With Vancouver and Boston set to drop the puck for the 2011 Stanley Cup Final, we at NHL.com can't guarantee who will win. But we can guarantee this: Whoever does win the Cup will have waited quite a while.
The Canucks joined the NHL in 1970 and have yet to win the Stanley Cup in 41 years of hockey, a drought so long that only two franchises in NHL history -- Los Angeles and St. Louis, who both entered the League in 1967 -- have gone longer without a championship since their inception. The Bruins, meanwhile, have five Stanley Cups in their history, but have come up empty since they topped the New York Rangers in six games in 1972, meaning the Hub has gone Cup-less for 39 years.
To say the League has changed dramatically since 1972 would be an understatement. Since Boston last hoisted the Cup, not only has the NHL more than doubled in size, from 14 teams to 30, but it was so long ago that the Canucks, who were finishing their second season in 1972, were actually in the East Division with the Bruins -- a bizarre notion considering Vancouver was the western-most city in the League at the time and remains so today.

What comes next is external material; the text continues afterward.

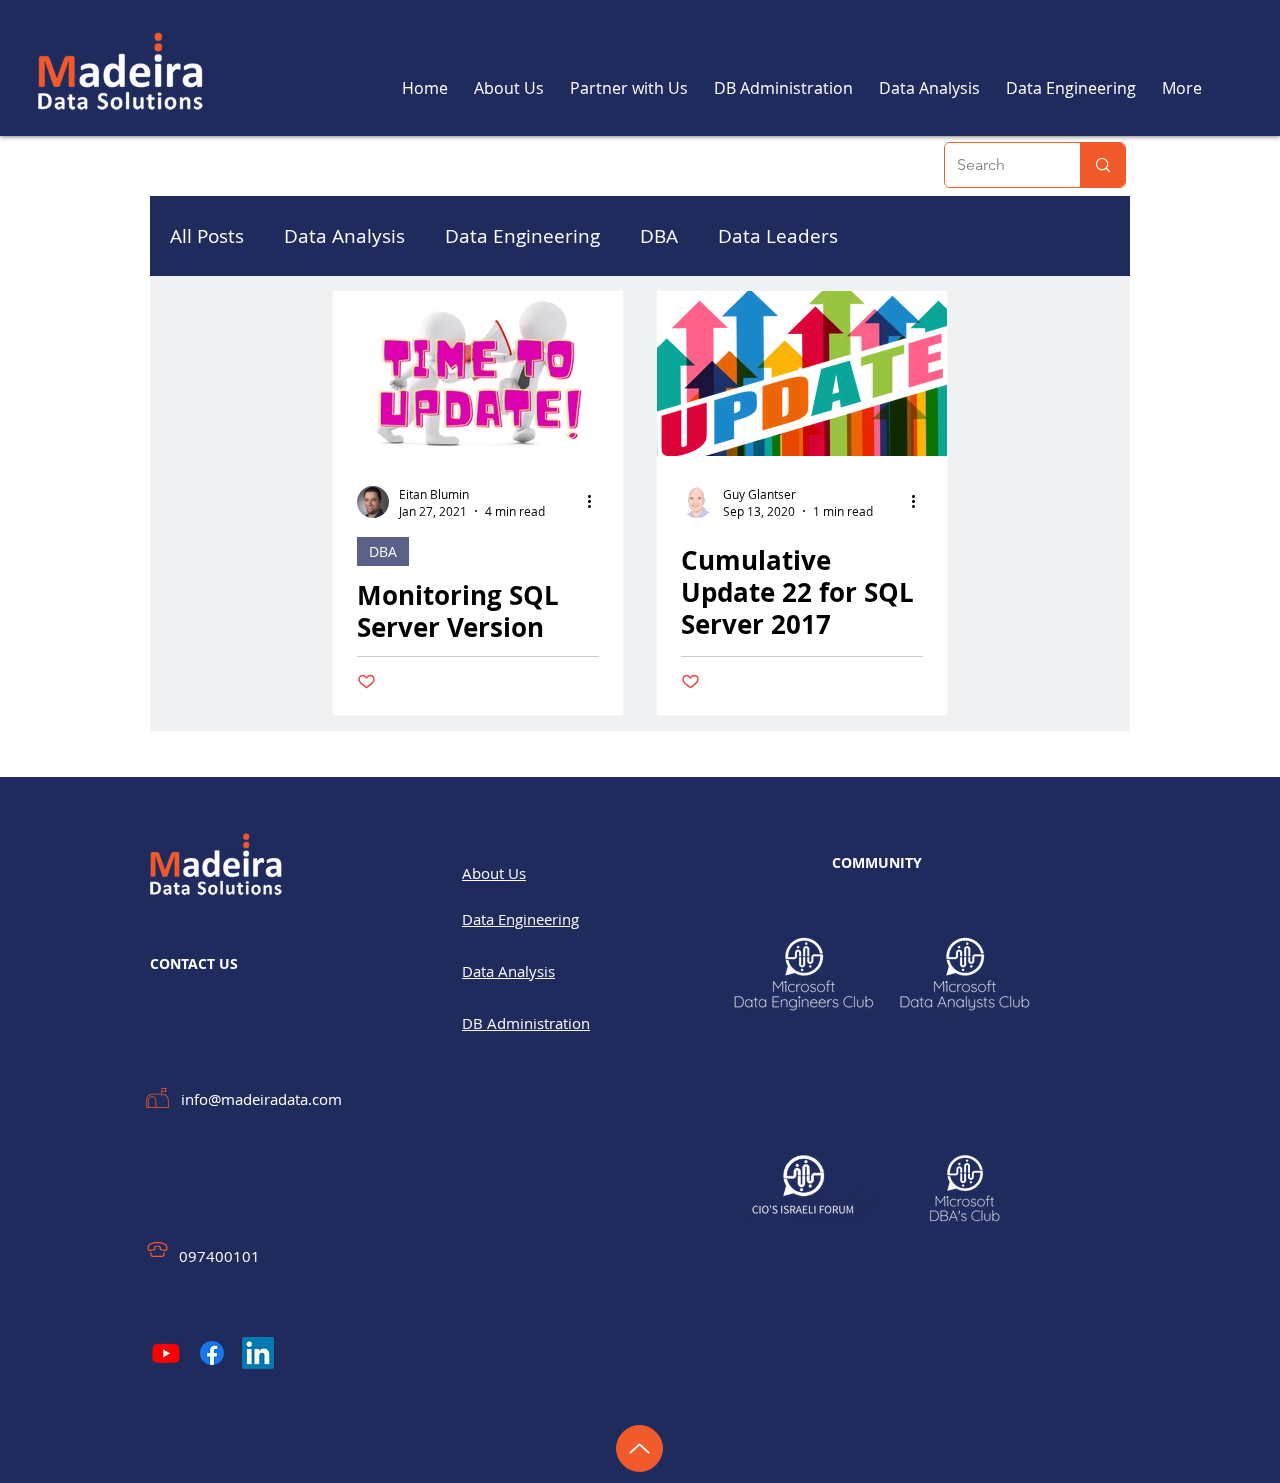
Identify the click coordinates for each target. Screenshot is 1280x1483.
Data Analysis (344, 236)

Historically, matchups between long-suffering squads have proven themselves to be extremely rare. In the 83 times the Cup has been contested since the NHL gained control of it in 1926, there had only been nine instances prior to this season in which both finalists had gone so long as 10 years without winning it all. Only six times had the finalists each gone as long as 20 years.
And 30 years? That had never happened at all until Chicago and Philadelphia met last season with 49- and 35-year droughts in the balance.
In fact, while the combined 80 years this year's teams have gone without a Cup is not the most in NHL history -- Chicago and Philadelphia have that dubious distinction -- never before have two teams faced off in the Final that have each waited as long to skate with Stanley as Vancouver and Boston this year. While both teams have had their chances to end the drought, they seemingly ran up against something bigger than themselves each time. Vancouver has made two trips to the Final in its history, facing the dynastic Islanders, who won their third of four straight Cups in 1982, and the curse-breaking Rangers of 1994, who won in seven games to end a 54-year drought, the longest in NHL history.
Boston has had five chances to bring home the Cup since its 1972 championship -- but the Bruins lost to Bobby Clarke's Philadelphia Flyers in 1974, suffered consecutive Finals losses to the legendary Canadiens of the late 70s in 1977 and 1978, and were beaten in 1988 and 1990 by the Edmonton Oilers.
Both the Bruins and Canucks have had their fair share of close calls and bad luck in the past 40 years, but this June one of them will finally bring a championship home as the NHL is guaranteed to see either the fourth- or sixth-longest Cup drought in the League come to an end. When that happens, the rest of us will have to forgive fans in Boston or Vancouver if they wind up celebrating a little harder than usual.
They've been dealing with a lot of anguish -- about four decades' worth.